ABOUT THIS TASK
Reproduce the data in full, exactly as it appears.

============

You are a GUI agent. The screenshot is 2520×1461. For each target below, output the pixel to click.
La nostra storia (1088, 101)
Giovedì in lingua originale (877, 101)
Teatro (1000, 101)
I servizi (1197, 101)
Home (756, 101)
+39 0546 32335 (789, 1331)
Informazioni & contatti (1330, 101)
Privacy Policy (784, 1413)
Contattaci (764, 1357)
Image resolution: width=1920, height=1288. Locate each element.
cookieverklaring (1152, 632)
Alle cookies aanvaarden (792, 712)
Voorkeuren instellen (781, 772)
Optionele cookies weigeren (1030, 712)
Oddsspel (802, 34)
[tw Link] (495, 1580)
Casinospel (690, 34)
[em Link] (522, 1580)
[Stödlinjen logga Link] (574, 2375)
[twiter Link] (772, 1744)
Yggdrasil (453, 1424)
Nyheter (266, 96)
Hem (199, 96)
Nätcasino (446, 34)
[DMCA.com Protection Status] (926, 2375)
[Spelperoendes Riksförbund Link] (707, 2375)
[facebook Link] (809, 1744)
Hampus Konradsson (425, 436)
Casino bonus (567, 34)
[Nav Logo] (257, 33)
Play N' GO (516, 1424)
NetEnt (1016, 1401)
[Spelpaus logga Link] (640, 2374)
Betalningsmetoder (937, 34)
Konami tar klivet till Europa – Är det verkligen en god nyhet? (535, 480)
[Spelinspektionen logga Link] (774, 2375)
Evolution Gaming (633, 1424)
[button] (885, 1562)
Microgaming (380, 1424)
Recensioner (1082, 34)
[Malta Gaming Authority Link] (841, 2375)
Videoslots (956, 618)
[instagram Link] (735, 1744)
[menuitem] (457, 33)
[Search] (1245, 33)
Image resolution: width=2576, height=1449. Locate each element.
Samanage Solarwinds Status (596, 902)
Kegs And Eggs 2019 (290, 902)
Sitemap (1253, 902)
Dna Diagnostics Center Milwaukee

============

YOUR RESPONSE
You are a GUI agent. The screenshot is 2520×1461. For each target below, output the pixel to click.
La nostra storia (1088, 101)
Giovedì in lingua originale (877, 101)
Teatro (1000, 101)
I servizi (1197, 101)
Home (756, 101)
+39 0546 32335 (789, 1331)
Informazioni & contatti (1330, 101)
Privacy Policy (784, 1413)
Contattaci (764, 1357)
Image resolution: width=1920, height=1288. Locate each element.
cookieverklaring (1152, 632)
Alle cookies aanvaarden (792, 712)
Voorkeuren instellen (781, 772)
Optionele cookies weigeren (1030, 712)
Oddsspel (802, 34)
[tw Link] (495, 1580)
Casinospel (690, 34)
[em Link] (522, 1580)
[Stödlinjen logga Link] (574, 2375)
[twiter Link] (772, 1744)
Yggdrasil (453, 1424)
Nyheter (266, 96)
Hem (199, 96)
Nätcasino (446, 34)
[DMCA.com Protection Status] (926, 2375)
[Spelperoendes Riksförbund Link] (707, 2375)
[facebook Link] (809, 1744)
Hampus Konradsson (425, 436)
Casino bonus (567, 34)
[Nav Logo] (257, 33)
Play N' GO (516, 1424)
NetEnt (1016, 1401)
[Spelpaus logga Link] (640, 2374)
Betalningsmetoder (937, 34)
Konami tar klivet till Europa – Är det verkligen en god nyhet? (535, 480)
[Spelinspektionen logga Link] (774, 2375)
Evolution Gaming (633, 1424)
[button] (885, 1562)
Microgaming (380, 1424)
Recensioner (1082, 34)
[Malta Gaming Authority Link] (841, 2375)
Videoslots (956, 618)
[instagram Link] (735, 1744)
[menuitem] (457, 33)
[Search] (1245, 33)
Image resolution: width=2576, height=1449. Locate each element.
Samanage Solarwinds Status (596, 902)
Kegs And Eggs 2019 (290, 902)
Sitemap (1253, 902)
Dna Diagnostics Center Milwaukee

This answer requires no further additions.